- _Your task_
Repeat only the lines from the one that contains "The height and width of the screenshot is (868, 1399)." through the final line of the listing below, exactly, please, without pictures.

- _Records supplied_
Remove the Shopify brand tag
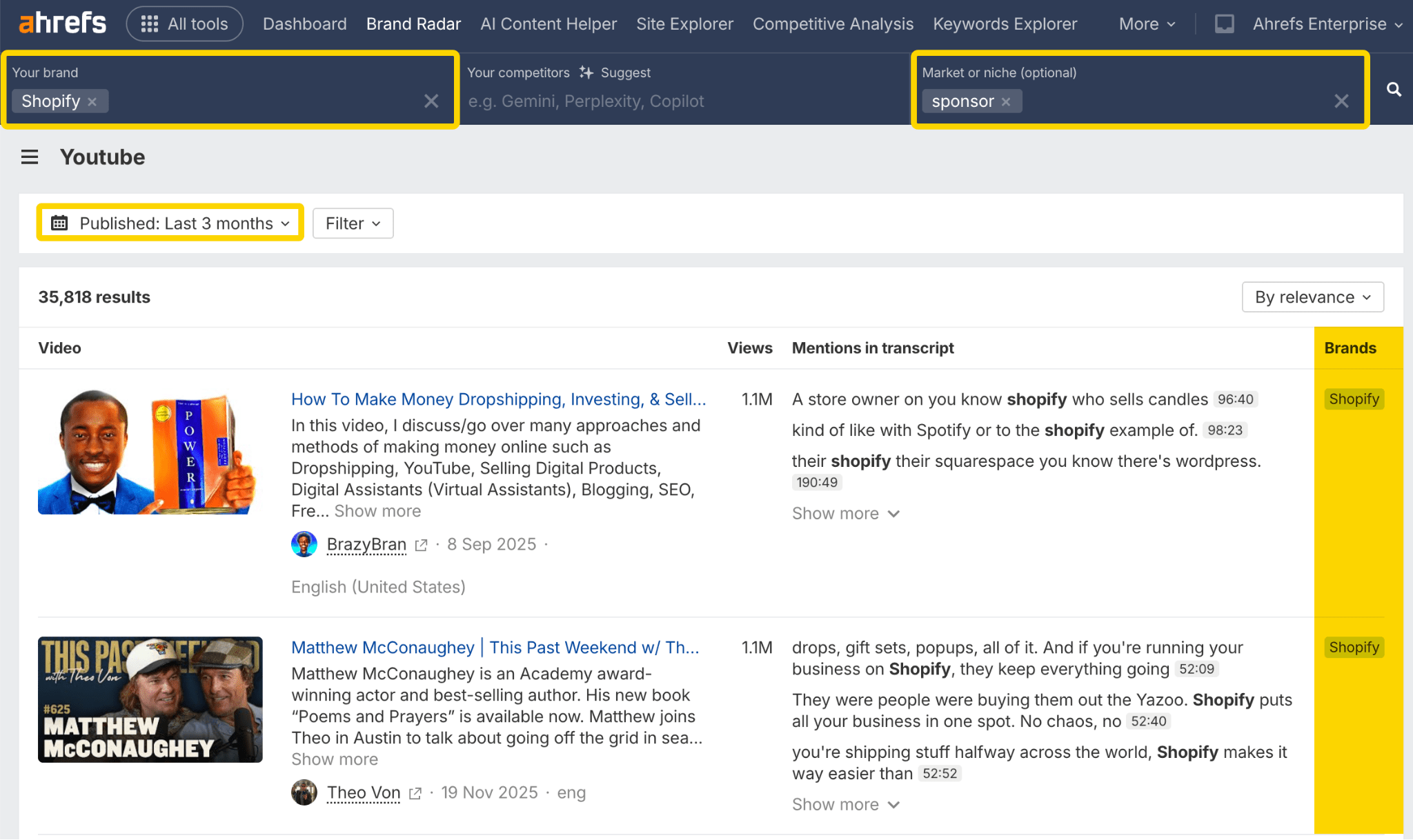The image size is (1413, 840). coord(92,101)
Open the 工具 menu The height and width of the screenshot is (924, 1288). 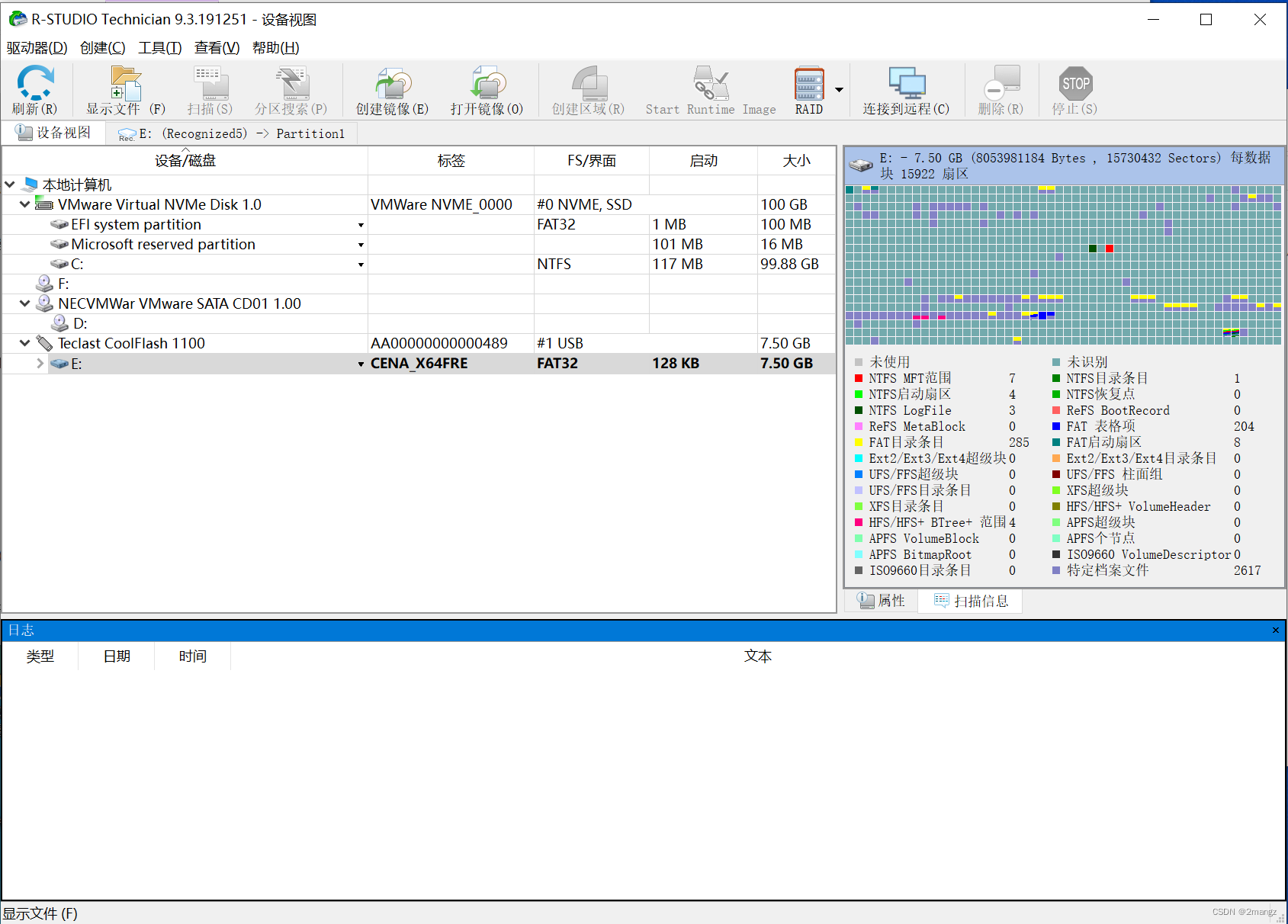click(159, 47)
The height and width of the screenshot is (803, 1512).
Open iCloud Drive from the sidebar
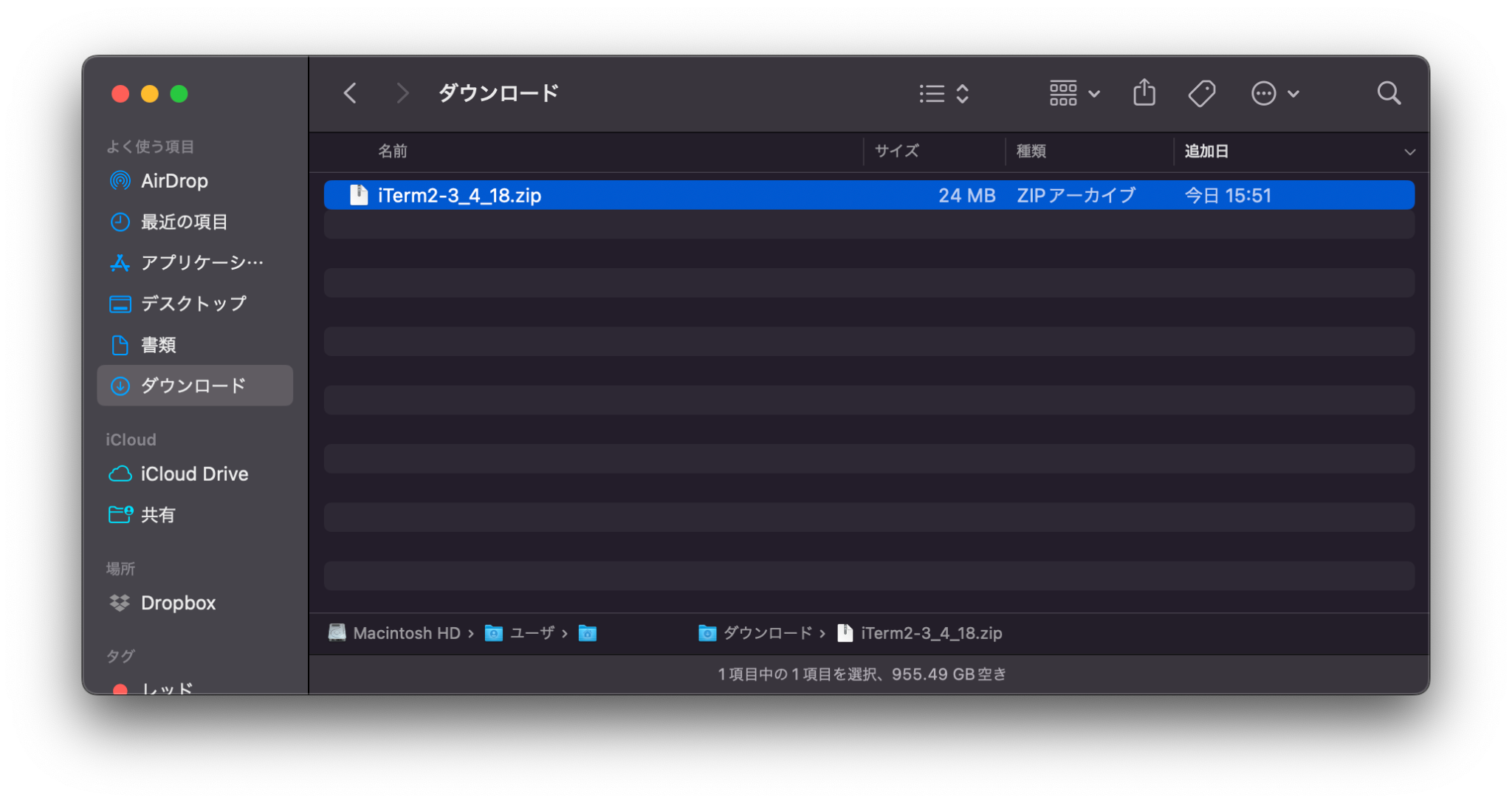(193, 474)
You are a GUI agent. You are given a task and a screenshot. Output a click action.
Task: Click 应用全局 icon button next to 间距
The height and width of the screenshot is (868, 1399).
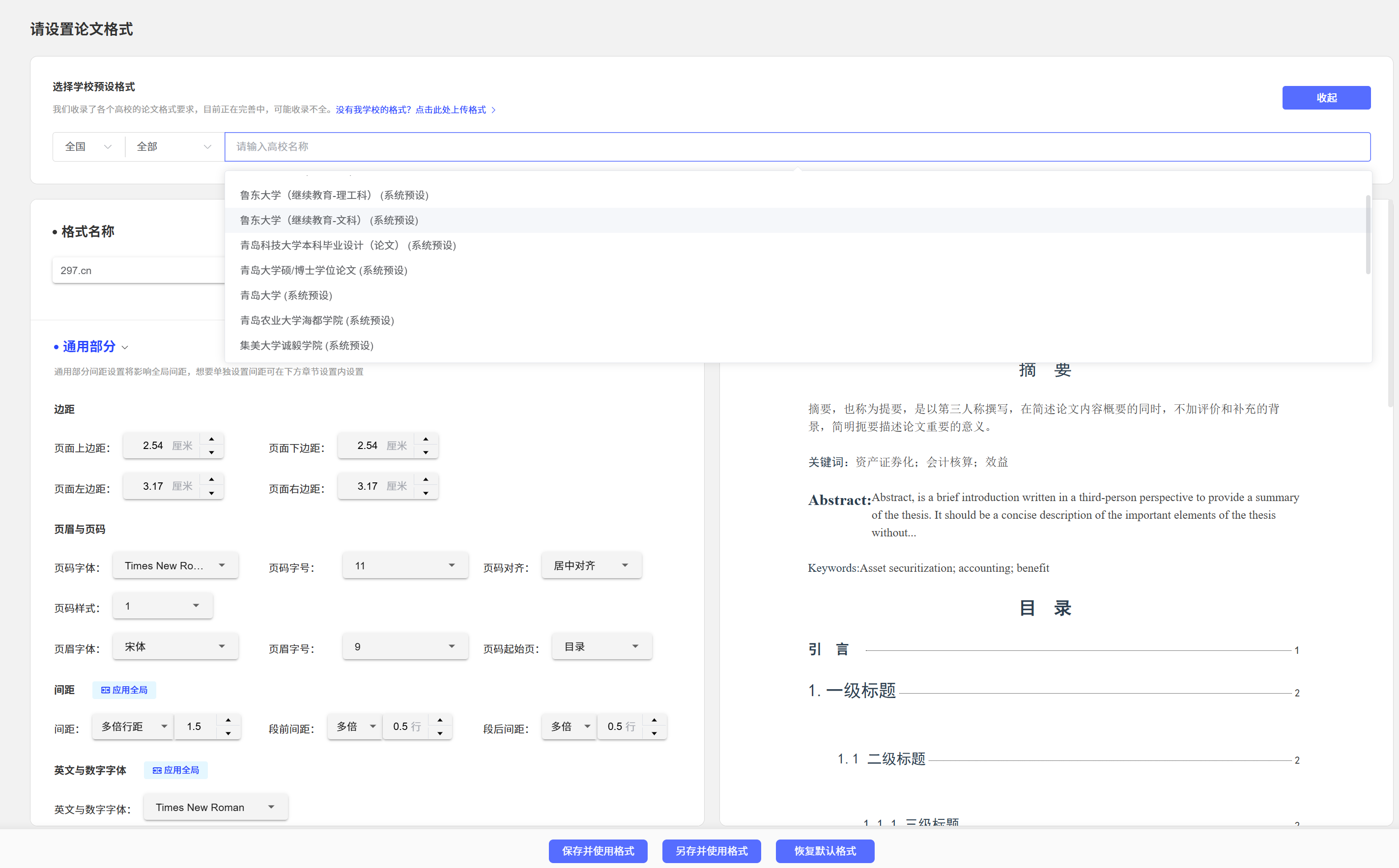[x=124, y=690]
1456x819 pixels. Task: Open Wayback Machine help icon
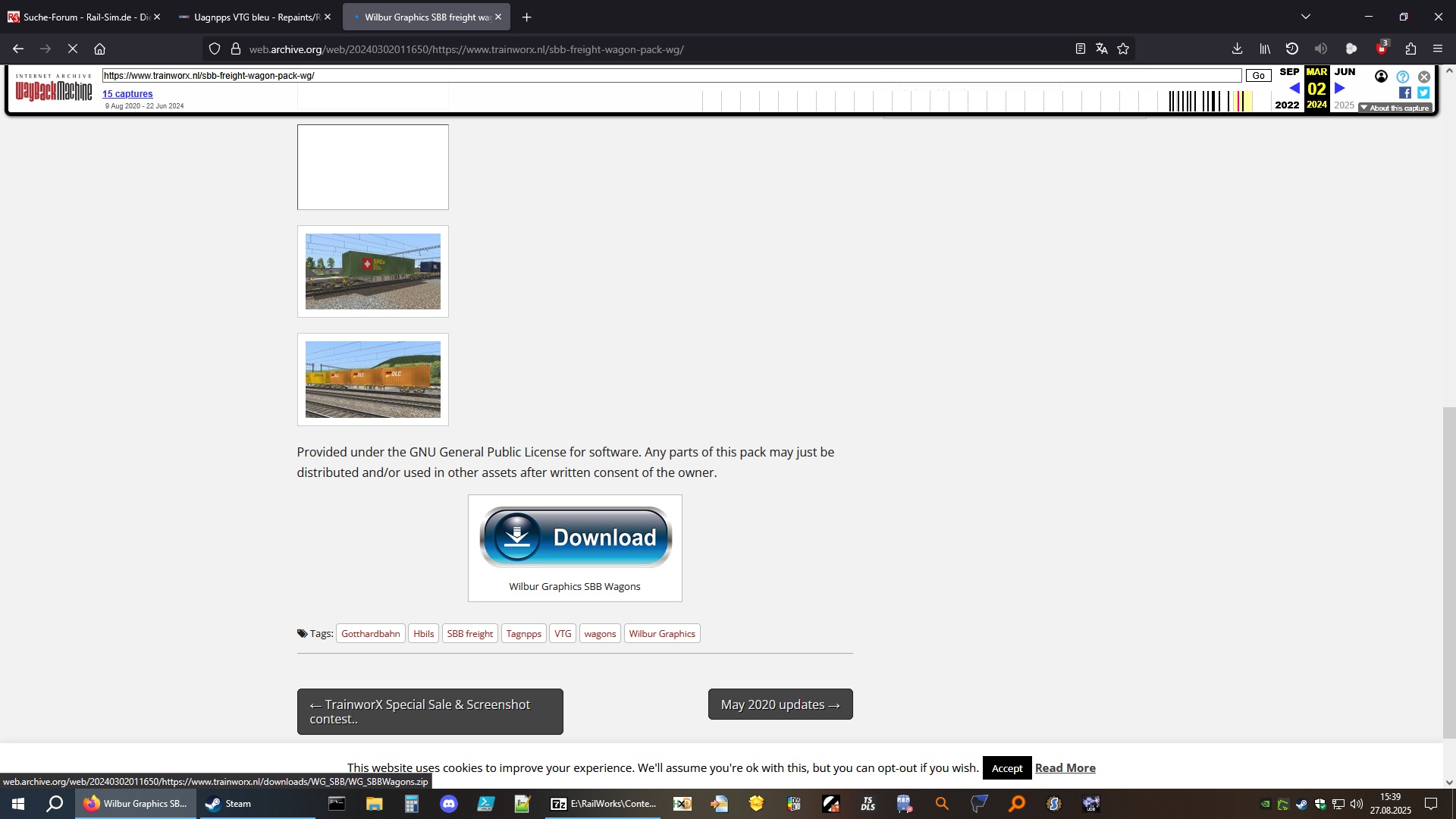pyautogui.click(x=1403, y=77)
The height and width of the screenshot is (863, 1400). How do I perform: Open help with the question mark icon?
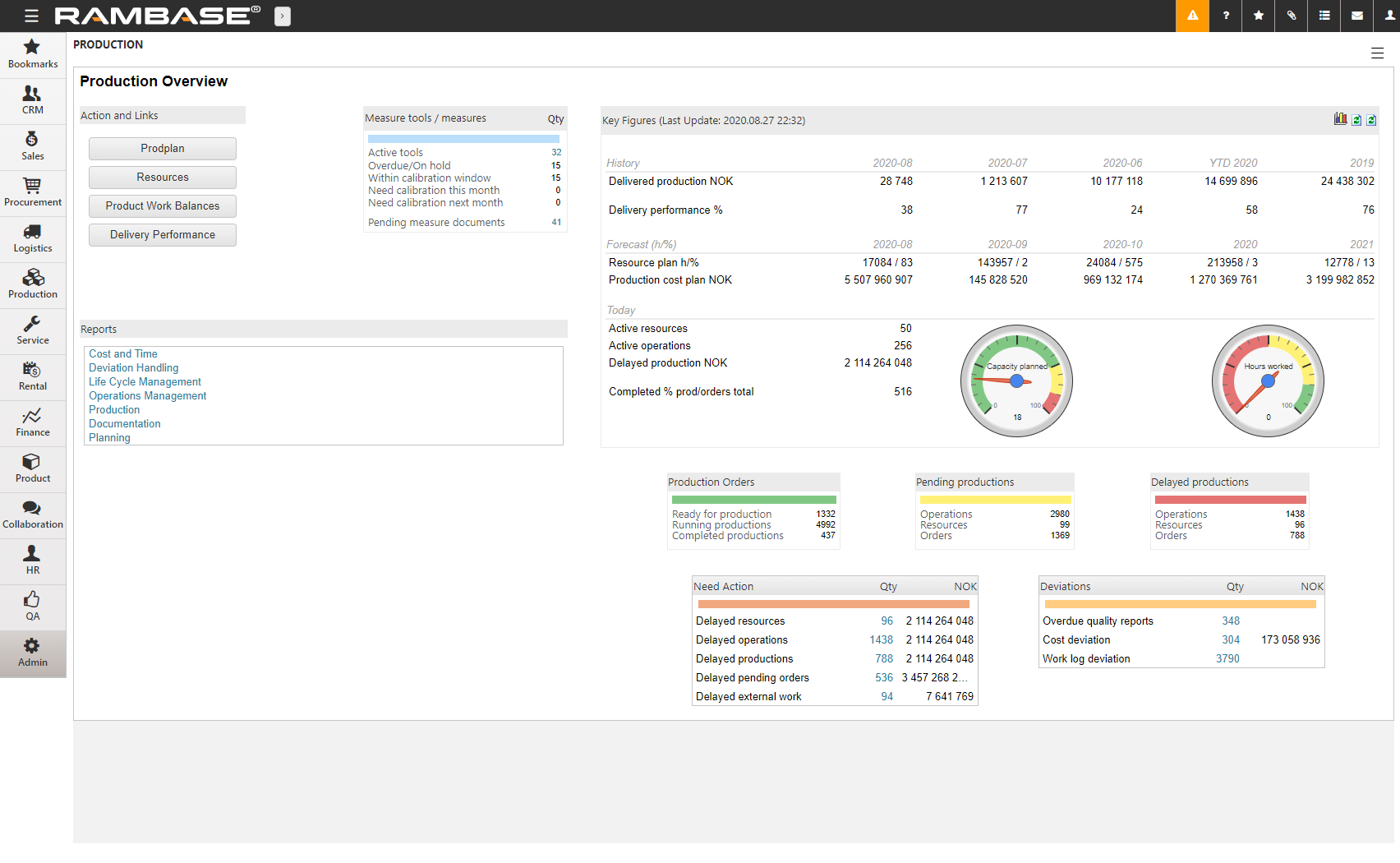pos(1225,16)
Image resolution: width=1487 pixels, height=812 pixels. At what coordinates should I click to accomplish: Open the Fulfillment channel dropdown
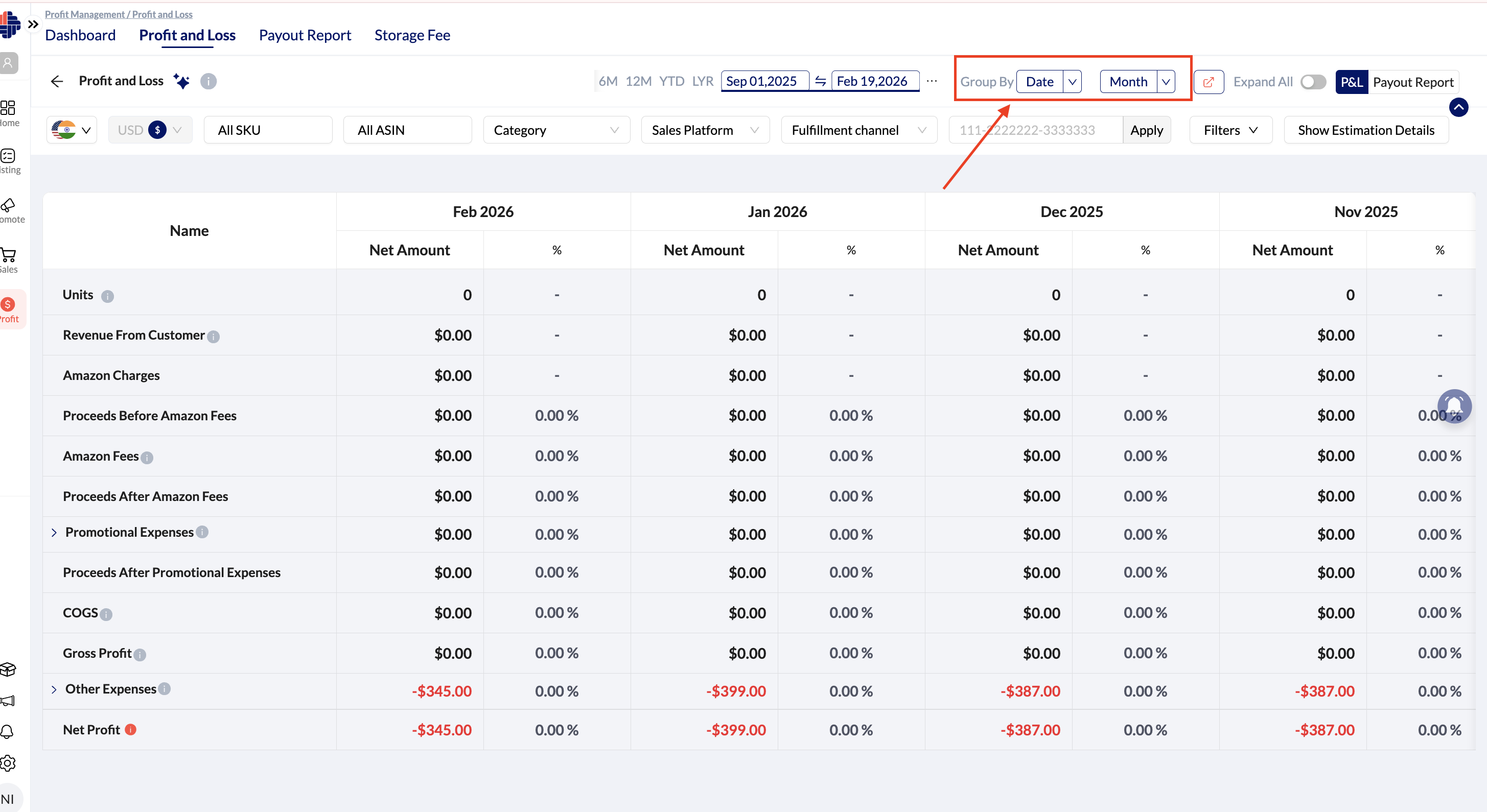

- _Answer box_
The height and width of the screenshot is (868, 1399).
[x=124, y=690]
1456x819 pixels. Task: Open Wayback Machine help icon
pyautogui.click(x=1403, y=77)
The height and width of the screenshot is (863, 1400). How do I perform: Open help with the question mark icon?
pos(1225,16)
Image resolution: width=1487 pixels, height=812 pixels. At what coordinates should I click to accomplish: Open the Fulfillment channel dropdown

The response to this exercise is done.